Houston-based engineer Wood Group Mustang has won the first major contract to develop Israel’s huge Leviathan offshore natural-gas field. The $120-million front-end engineering-and-design award follows government approval last month of a new development plan with the field’s U.S.-Israeli developers. Work halted in March, when an Israeli court rejected a key provision of a previous plan for Leviathan, which has up to 621 billion cubic meters of gas set for domestic and export markets.
Development includes drilling eight production wells, set to be linked to an offshore production platform and transported by undersea pipeline to two entry points along Israel’s central Mediterranean coast. The platform has a planned capacity of 21 billion cu m per year, of which 9 billion cu m would be exported via pipeline to neighboring markets.

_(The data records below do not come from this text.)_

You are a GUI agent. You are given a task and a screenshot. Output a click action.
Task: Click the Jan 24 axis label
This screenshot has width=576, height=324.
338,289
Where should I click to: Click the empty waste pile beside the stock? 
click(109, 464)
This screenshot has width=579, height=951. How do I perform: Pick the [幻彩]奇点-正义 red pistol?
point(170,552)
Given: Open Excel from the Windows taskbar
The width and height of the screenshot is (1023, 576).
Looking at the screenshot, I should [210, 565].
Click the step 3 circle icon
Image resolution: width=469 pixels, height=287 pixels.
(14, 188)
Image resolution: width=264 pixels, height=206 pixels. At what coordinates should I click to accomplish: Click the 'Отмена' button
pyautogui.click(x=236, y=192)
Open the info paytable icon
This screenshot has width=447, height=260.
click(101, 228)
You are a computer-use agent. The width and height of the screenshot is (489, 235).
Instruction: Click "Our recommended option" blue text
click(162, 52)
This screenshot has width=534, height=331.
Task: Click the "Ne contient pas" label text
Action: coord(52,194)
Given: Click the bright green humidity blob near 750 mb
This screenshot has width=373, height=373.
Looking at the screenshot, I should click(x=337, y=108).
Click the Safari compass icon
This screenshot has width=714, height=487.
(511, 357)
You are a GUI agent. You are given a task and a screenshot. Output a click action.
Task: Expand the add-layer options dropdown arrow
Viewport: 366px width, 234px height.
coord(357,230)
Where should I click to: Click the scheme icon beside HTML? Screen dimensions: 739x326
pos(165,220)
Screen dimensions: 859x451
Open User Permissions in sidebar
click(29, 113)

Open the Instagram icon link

Noble Energy Inc., Houston, and Israel’s Delek Group have said they expect to make a final decision to develop Leviathan in the fourth quarter. The companies believe the field could begin production in late 2019 and are “advancing negotiations” with domestic and export customers, said a Delek executive. The firms and the government still are negotiating the plan’s “stability clause,” which stipulates how the project and its developers would be regulated over the next decade and which was rejected by the court.
The project got a boost in late June, when Israel and Turkey agreed to restore relations following the 2010 Israeli naval raid against a Turkish ship that was trying to evade the Israeli blockade on the Palestinian-controlled Gaza Strip. Companies from both nations now can negotiate building an estimated $2-billion marine pipeline from Leviathan to Turkey, which wants to diversify its energy sources.